Queensland’s ambition to be a centre for the biofuels industry has received a major boost with the signing of a deal to supply the US Navy’s so-called “Green Fleet.”
Premier Annastacia Palaszczuk and United States Deputy Under Secretary of the Navy for Management Thomas Hicks signed a Statement of Cooperation at Parliament House in Brisbane as part of the Great Green Fleet initiative.
The move comes on the eve of the annual Biofuels Symposium which is fittingly to be held in Brisbane next week.
The Great Green Fleet is the popular nickname of the carrier strike group serving as the US Navy‘s proving ground for the viability of biofuels, and there is a commitment to use 50 percent biofuels by 2020. Ships from the fleet are in Australian waters this week.
‘This is a huge vote of confidence in our developing biofuels industry and puts Queensland in the box seat to supply the Pacific fleet,’ Premier Palaszczuk said.
‘The partnership we have signed with the US Navy underlines the huge potential to build a new industry that will make Queensland the biofuel hub of the Asia Pacific.
‘I have long been talking about the need to diversify our economy, create new industries, and lock in the next wave of long-term, export-orientated job opportunities.

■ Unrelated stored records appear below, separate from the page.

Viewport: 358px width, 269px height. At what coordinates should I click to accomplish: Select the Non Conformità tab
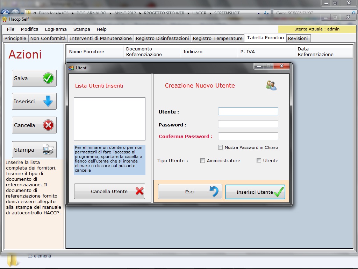[48, 38]
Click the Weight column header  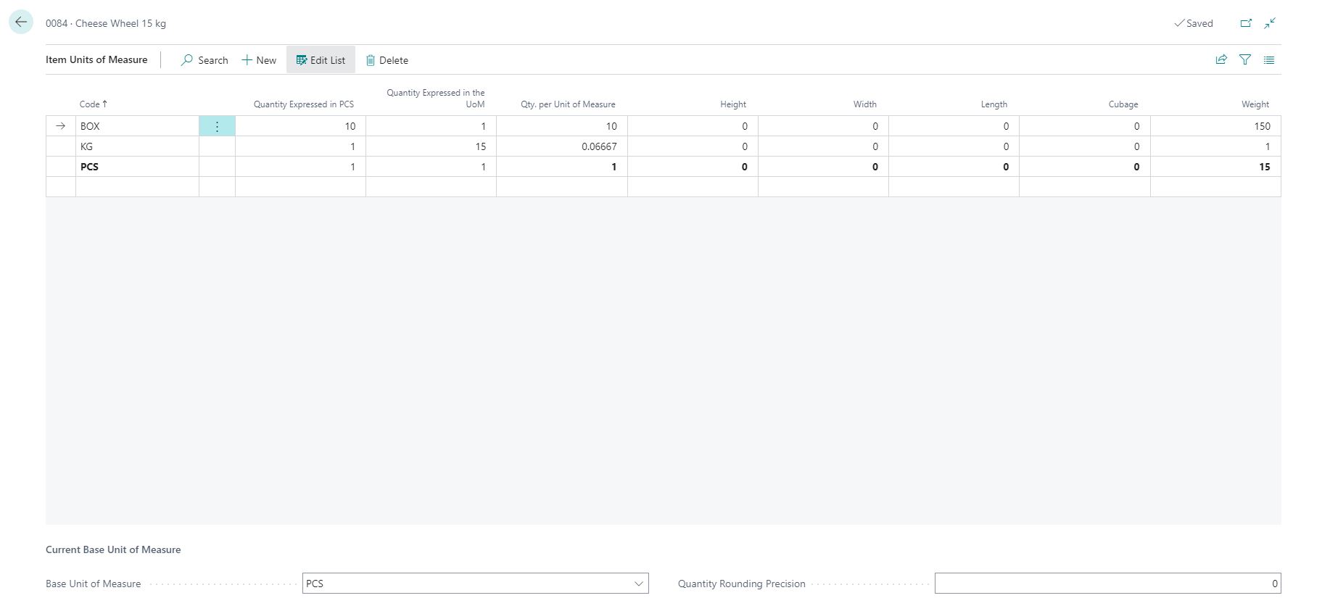(1255, 104)
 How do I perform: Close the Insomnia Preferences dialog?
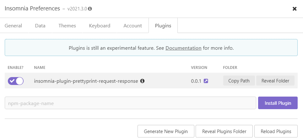click(x=295, y=9)
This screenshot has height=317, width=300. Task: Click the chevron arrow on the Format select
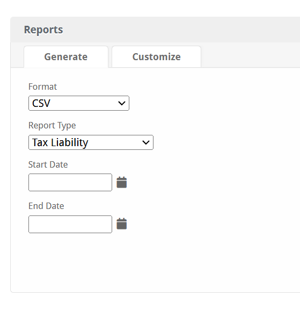[x=122, y=103]

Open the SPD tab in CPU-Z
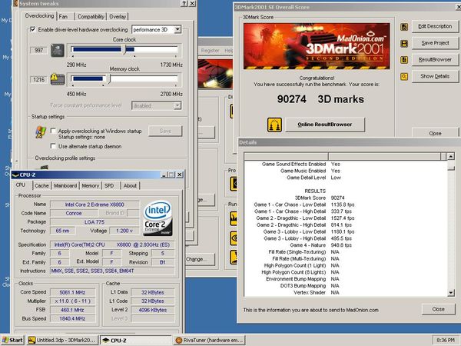pyautogui.click(x=109, y=185)
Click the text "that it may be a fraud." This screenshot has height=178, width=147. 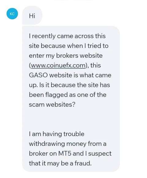60,163
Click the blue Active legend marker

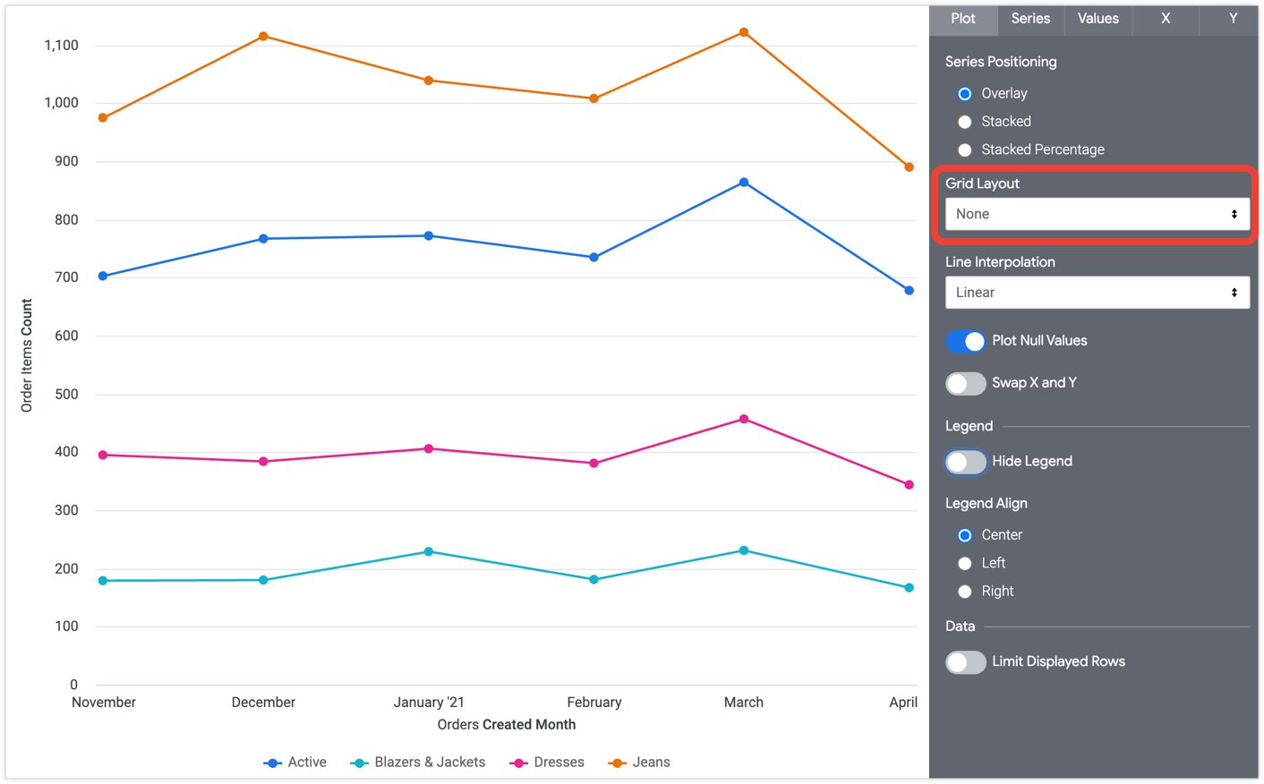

‘The signing of this partnership between Queensland and the US Department of the Navy is a giant stride towards reaching those goals.’
The Queensland government has dedicated almost $20 million (€18m) in four funds to stimulate key areas of the state’s industrial biotechnology and bioproducts sector and launched a ten-year Roadmap to develop the industry.
‘We have also been able to lure Southern Oil Refining from NSW and the $16 million pilot plant they are building at Yarwun has a key role to play in this emerging giant of an industry,’ Palaszczuk said.